Examples of different types of properties are:
cons_1 | cons_2 | cons_3 |
---|---|---|
"age>=20,<=90" | gender==M | name==Poonam |
The table will result in the following constraints block:
"constraints": {
"age": [ ">=", 20, "<=", 90 ],
"gender": [ "==", "M" ],
"name": [ "==", "Poonam" ]
}
In a CSV file, operations are provided as a column.

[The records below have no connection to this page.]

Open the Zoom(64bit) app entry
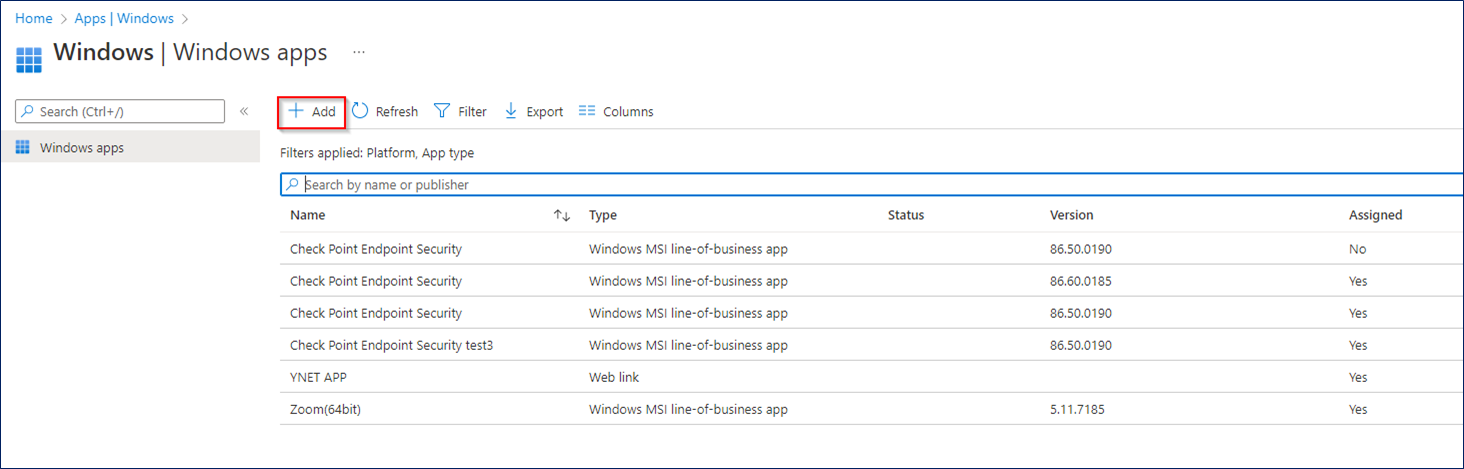1464x469 pixels. 325,409
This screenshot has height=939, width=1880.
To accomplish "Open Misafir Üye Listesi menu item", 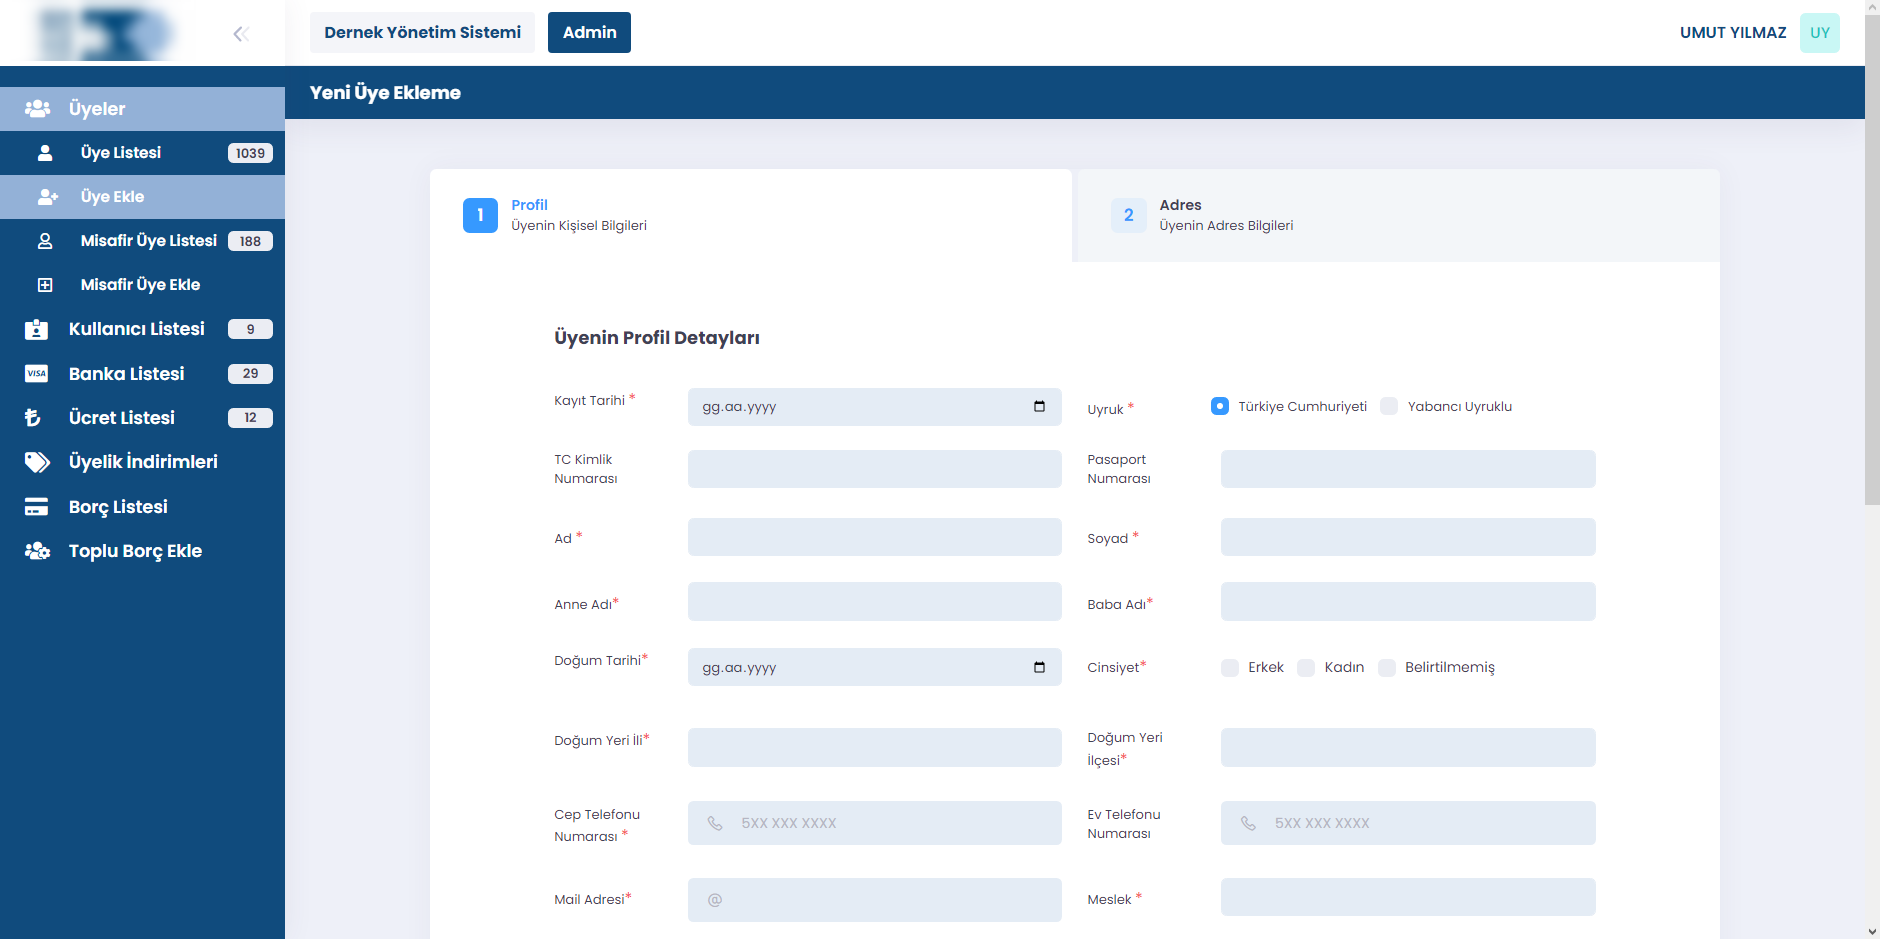I will pos(148,241).

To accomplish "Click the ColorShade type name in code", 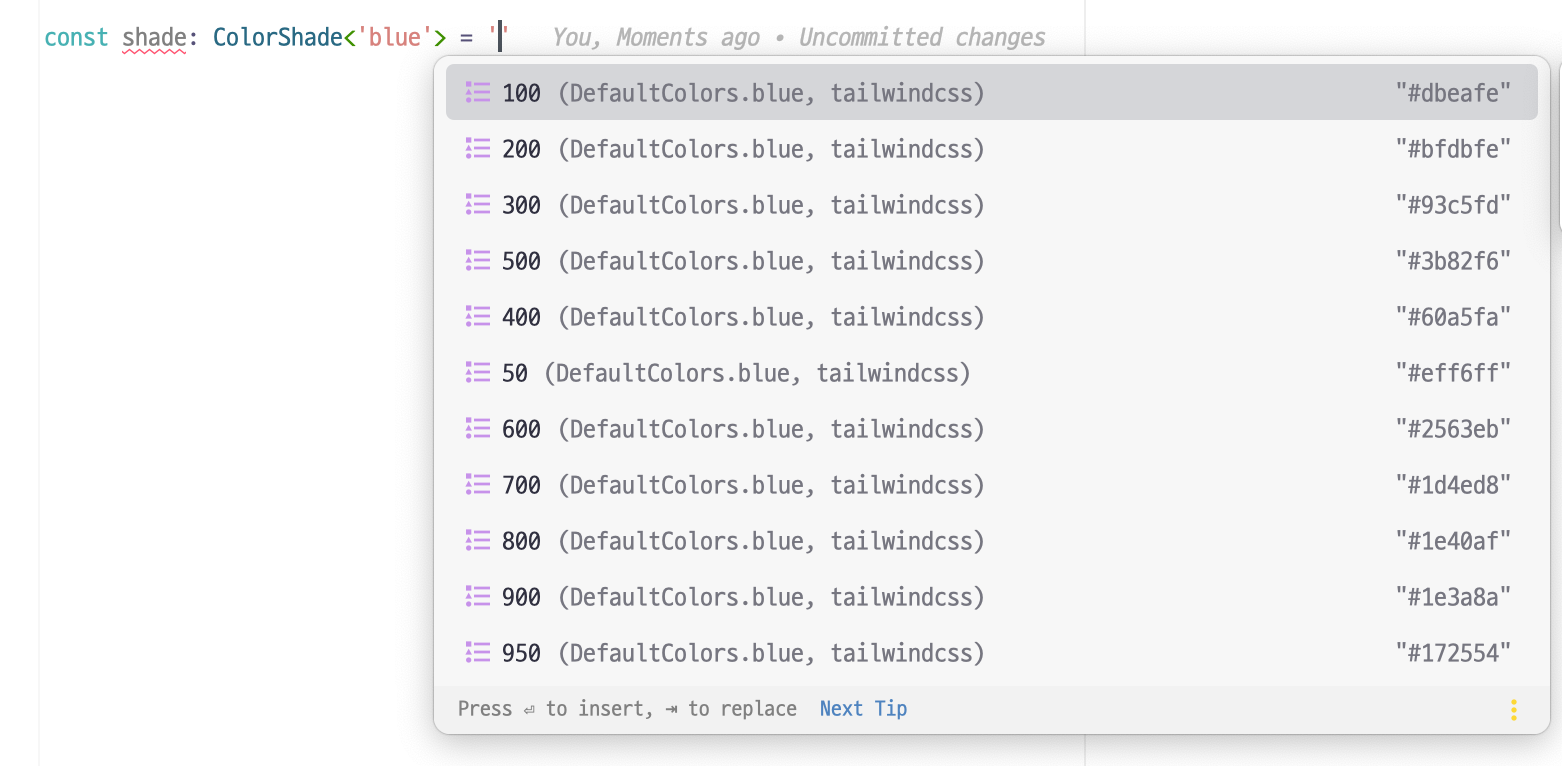I will click(278, 38).
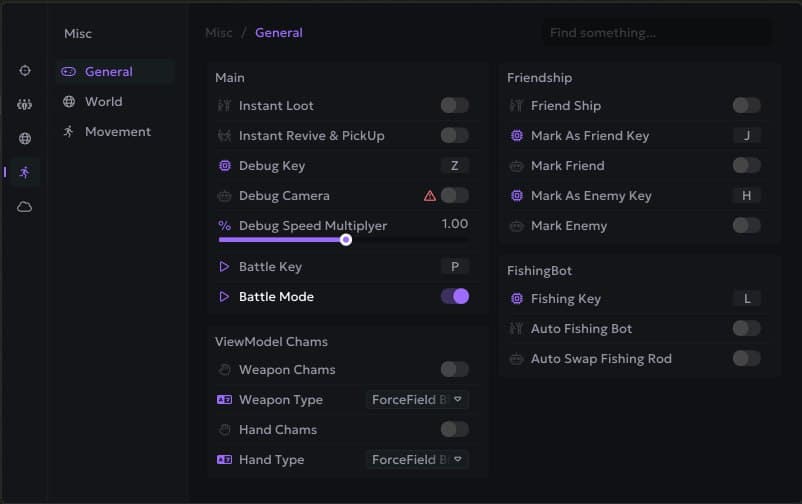Click the Find something search field
This screenshot has height=504, width=802.
656,33
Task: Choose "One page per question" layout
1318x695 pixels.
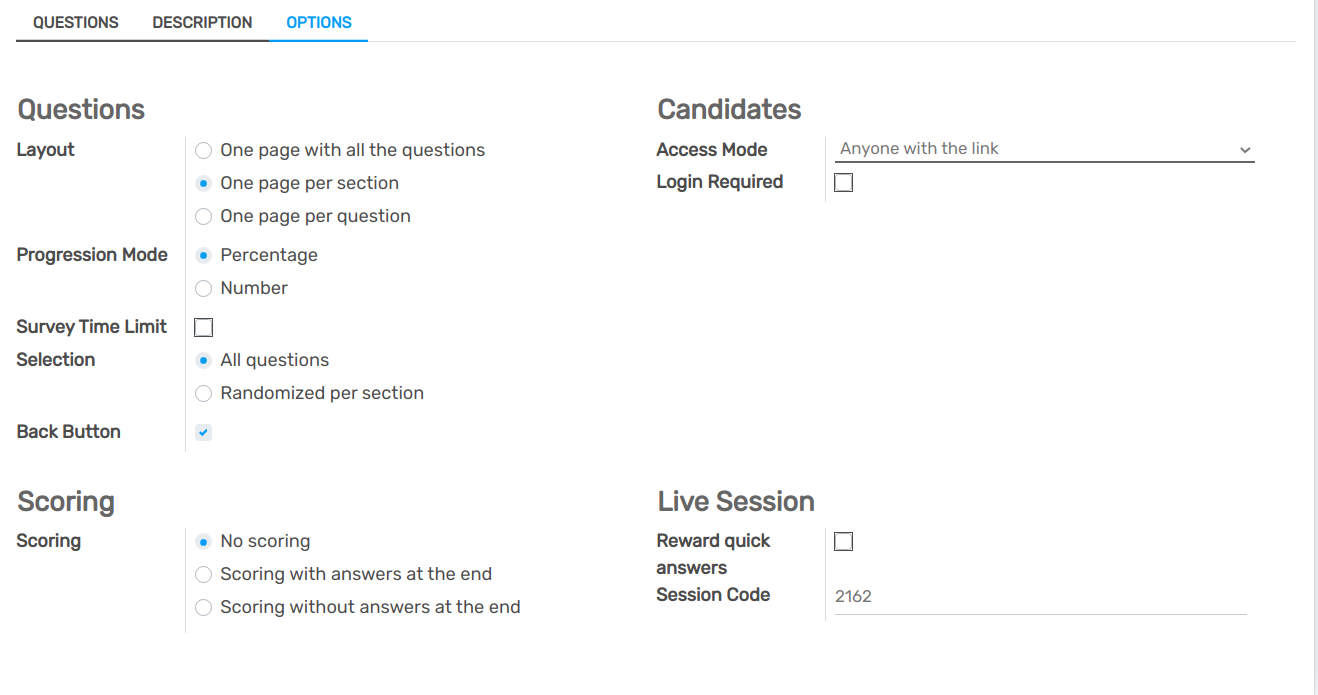Action: point(203,216)
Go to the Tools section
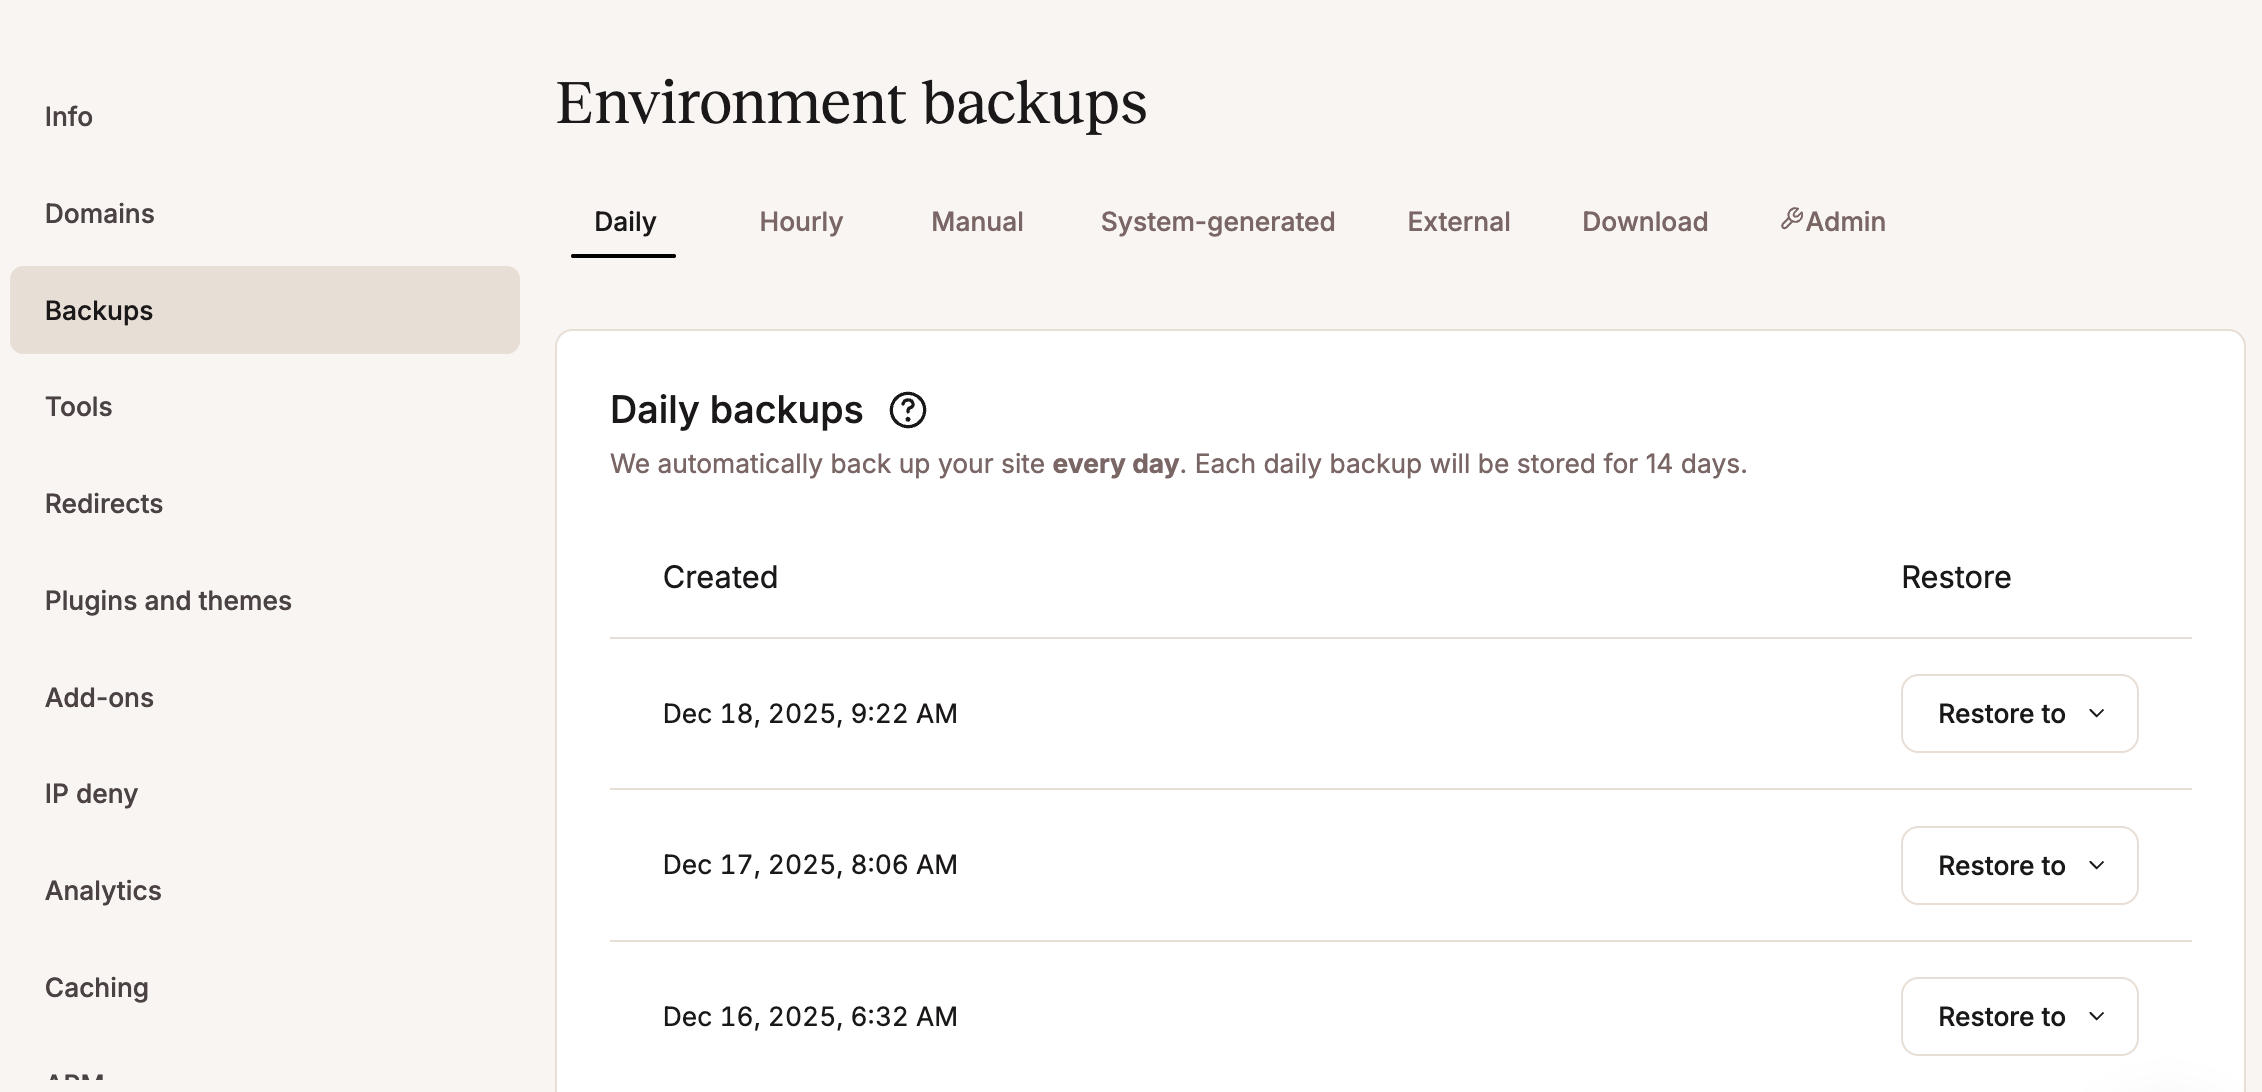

The column name is case-sensitive and are specified using ops_
prefix followed by the operation type.
Examples of each operation are in the following table:
Operation | Column Name | Example Value | Description |
---|---|---|---|
Threshold | ops_threshold | 150 | Threshold value where all pixels above provided value are returned; Otherwise pixel values are zero |
Crop | ops_crop | "255,224,15,10" | Comma delimited values for x , y , width , height , respectively. |
Resize | ops_resize | "200,175" | Comma delimited values for width , and height , respectively. |
Flip | ops_flip | 1 | Follows OpenCV convention: 0 for Vertical flip, >0 for Horizontal flip, <0 for both. |
Rotate | ops_rotate | "30,TRUE" | Comma delimited values for angle of rotation, and a flag indicating whether the image will be resized so that the rotated image fits (resize = true), or if the image will be kept the same size (resize = false). |
Interval | ops_interval | "10,50,2" | Comma delimited values for first frame, last frame, and step size (frames in between), respectively. |
If all above operations are provided in a single query, the JSON equivalent is:
"operations": [
{
"type": "crop",
"x": 255,
"y": 224,
"width": 15,
"height": 10,
},
{
"type": "resize",
"width": 200,
"height": 175,
},
{
"type": "flip",
"code": 1
},
{
"type": "rotate",
"angle": 30,
"resize": true
},
{
"type": "interval",
"start": 10,
"stop": 50,
"step": 2
},
{
"type": "threshold",
"value": 150,
}
]
Building block properties are specified using a prefix prop_
. For any property with date as value is specified with a prefix prop_date:
. This prefix is case sensitive.
prop_propertyname specifies that it represents a property with propertyname
as the key of the properties json block. Properties can have string, numeric, Boolean, and alphanumeric values.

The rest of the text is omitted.